These Are The Self-Defense Moves You Need To Know

When you're in a dangerous situation, like being approached by an attacker or coming face-to-face with a mountain lion, your instincts take over. In most cases, your gut will tell you what to do to protect yourself, but being armed with a few basic self-defense techniques can certainly increase your chances of getting away safely.

Luckily, you don't have to join a fight club if you want to learn how to throw a punch, because there are some more accessible forms of fighting, like Krav Maga, which means "contact combat" in Hebrew. Krav Maga was originally developed in the 1940's as a way to teach everyday Israeli people how to fight, says Ross Cascio, an expert-level self-defense and fitness instructor at Krav Maga Worldwide. So, even if you aren't coordinated or have never even punched a bag, you can totally learn the techniques.

The difference between Krav Maga and other martial arts, such as karate or jiu jitsu, is that Krav Maga is known for using "dirty fighting tactics that would be illegal in a sport fight," Cascio says. For example, you're allowed to hit someone in the groin or poke them in the eyes. "We kind of have a reputation for being a no-holds-barred martial art, which is probably why we've become sort of trendy," he says. Also, some people practice Krav Maga simply because it's a good workout.

If you're curious about this fighting technique, here are the basic self-defense moves that everyone should know, according to Cascio. Of course, in an ideal world, people wouldn't need to know how to defend themselves (and by the same token, if someone is assaulted and they can't defend themselves, it's not their fault). But unfortunately, knowing a few self-defense moves can be useful in the world we live in.

Turn In

With someone behind you, turn in behind your elbow. Rotate to your left to turn toward the attacker and raise your left arm in front of your face so that your face is covered.
Groin Hit

If your arms are trapped by your attacker, strike down toward the groin. "We tell people to strike the vulnerable areas, which include anything for breathing or breeding," Cascio says.
Get Heavy

If someone grabs you in a bear hug, bend your legs and drop the level of your hips. Think of it as sitting into a full squat so your legs are parallel with the ground. Keep your head up, not folded forward, to make your center of gravity lower, so it’s more difficult to lift you off the ground. Dropping your base puts pressure on the attacker, because they have to deal with your weight.
Fighting Stance

Assuming a good "fighting stance" is important, because it puts you in a position to attack and protect yourself. Ideally, your feet should be a little wider than hip-width distance apart, with all toes facing forward. If you're right-handed, your right foot should be behind your left one, with your right heel slightly off the ground (and vice versa if you're left-handed). Should you need to move around, step with the foot that's closest to where you want to go, and push with the opposite foot.

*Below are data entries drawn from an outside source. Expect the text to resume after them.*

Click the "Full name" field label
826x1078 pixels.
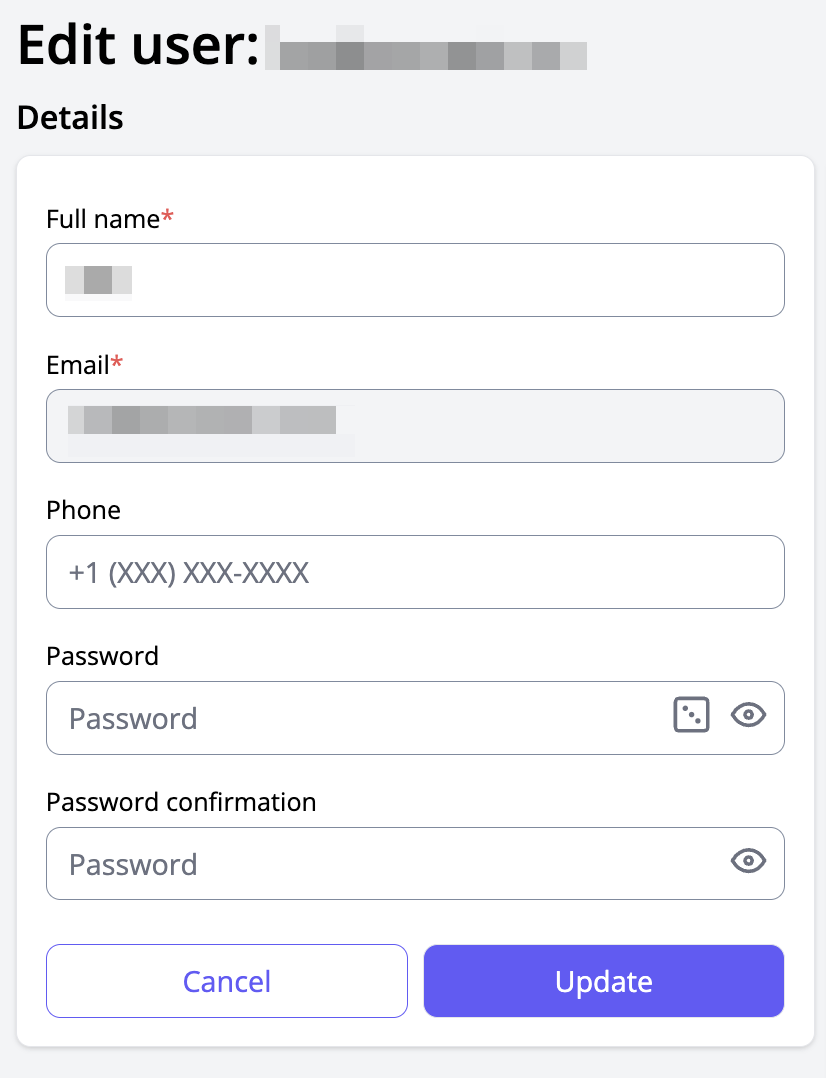tap(103, 219)
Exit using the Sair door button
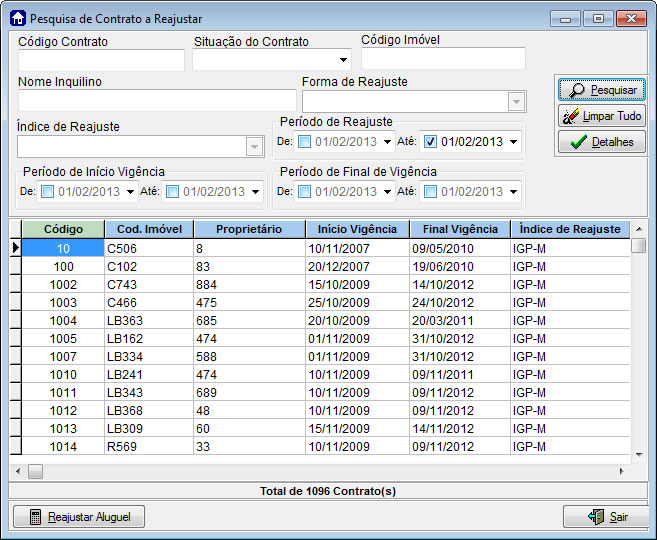657x540 pixels. [x=606, y=516]
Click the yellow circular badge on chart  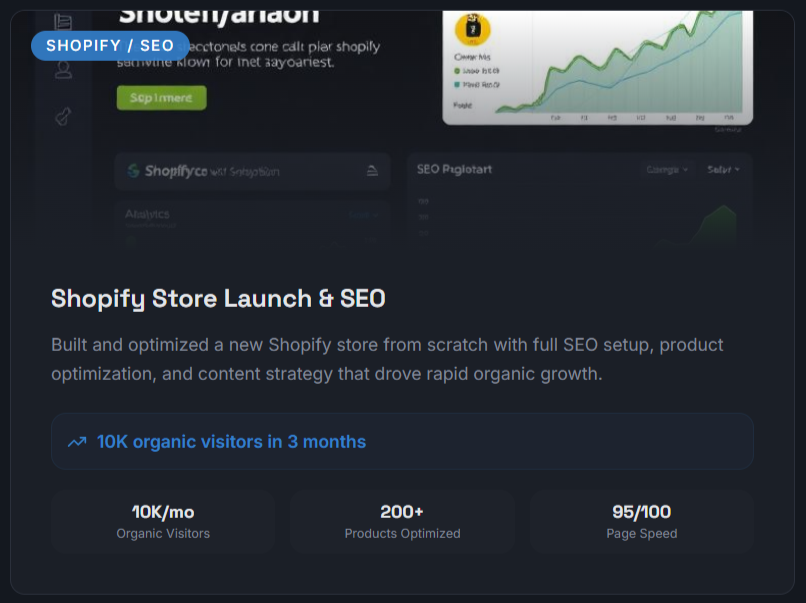tap(473, 29)
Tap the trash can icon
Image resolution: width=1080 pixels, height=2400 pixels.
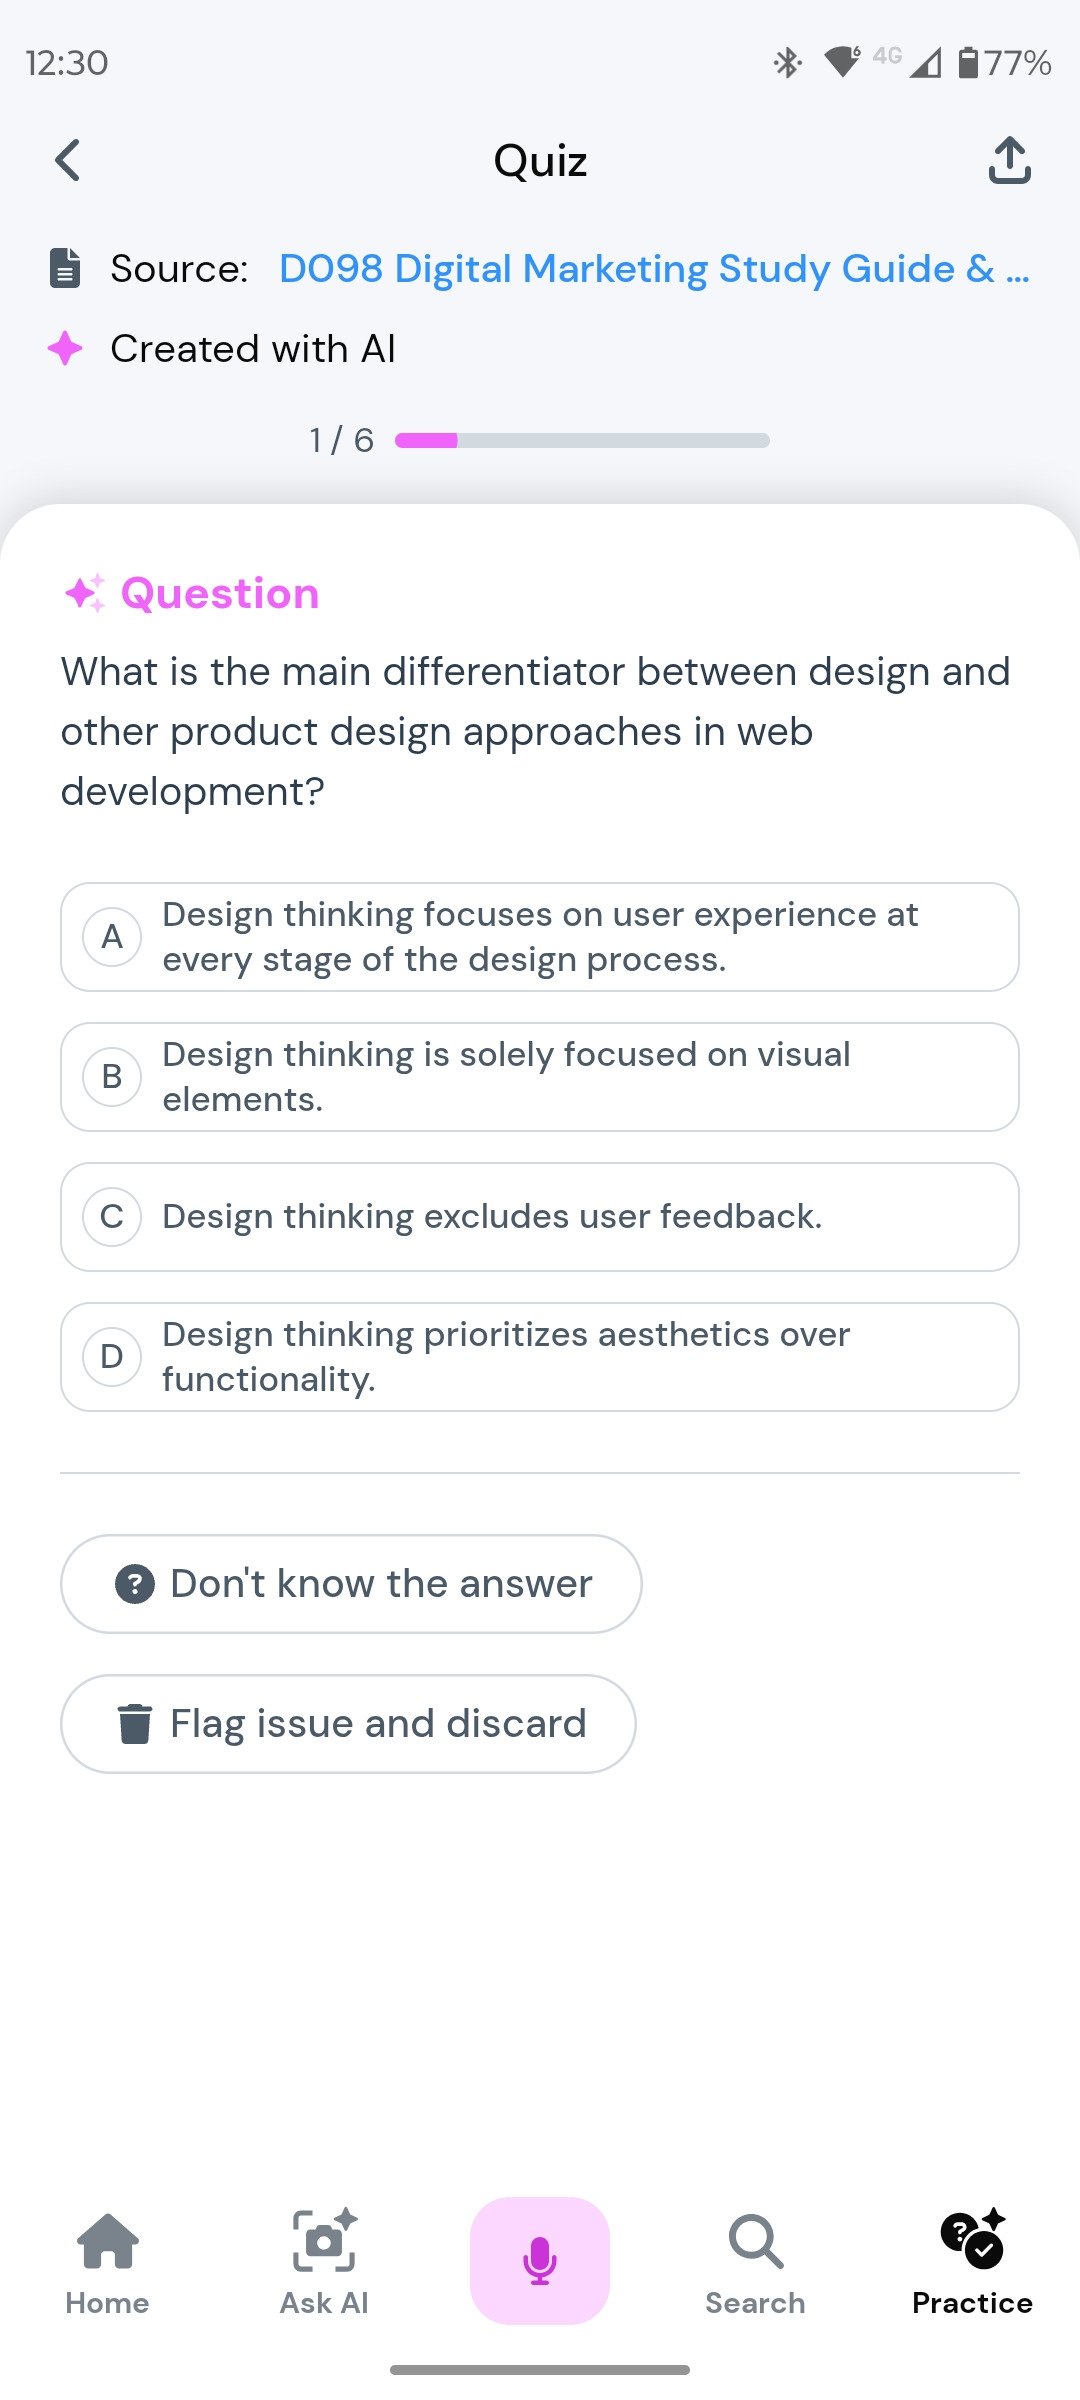pyautogui.click(x=135, y=1723)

Keep your hands out in front of your face, with elbows slightly tucked in close to the body. "Your fingertips should be level with your eyebrows, so that if someone punched you in the face, your hands up would stop it," Cascio says. Tuck your chin down to protect the softer targets of the face, like your nose or cheeks. "It's easier to damage soft structures of the face, and it’s easier to get knocked out if your jaw gets hit," he says.
Straight Punch

To throw a powerful, effective punch, start with your hips and shoulders rotated, so your dominant hand is in the back. "If you turn your hips and shoulders, your body can generate more power," Cascio says. It can be helpful to think about it this way: Your hand delivers the punch, but your body throws it, Cascio says.

The punching hand should be in a closed fist, with your thumb outside your knuckles. You're going to want to aim your hit with the first two knuckles ("your peace sign fingers," Cascio says) to have the most effect. And as you punch, try to turn your chin toward the shoulder of your punching hand, and bring the other hand slightly in front of your face to protect yourself. Recoil the punch directly back to the face, in a straight line.

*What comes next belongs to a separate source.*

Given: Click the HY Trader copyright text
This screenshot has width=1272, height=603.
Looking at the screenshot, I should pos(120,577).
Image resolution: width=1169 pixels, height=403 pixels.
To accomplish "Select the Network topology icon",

In most scenarios, you're going to want to punch whatever you can to protect yourself. If you have time to aim, go for the soft structures of the face (basically, everything from your eyebrows down), which are the most vulnerable. Hitting someone's forehead could just end up hurting your hand.

Kicking for self-defense is a little different than kicking, say, a soccer ball. You should start by driving the knee of your dominant leg (a.k.a. your kicking leg) forward, then let the lower leg extend until it's straight. Aim to strike the top of your foot with the person's groin. "Your goal is to kick up the middle of their groin vertically," Cascio says.

You want to point your toes forward, not up to the sky, and kick with the part of your foot where your shoelaces would be. "There's a much wider and longer striking surface on the top of your foot," Cascio says. If you were to kick with your toes up, on the other hand, it wouldn't be as strong of a strike, he says.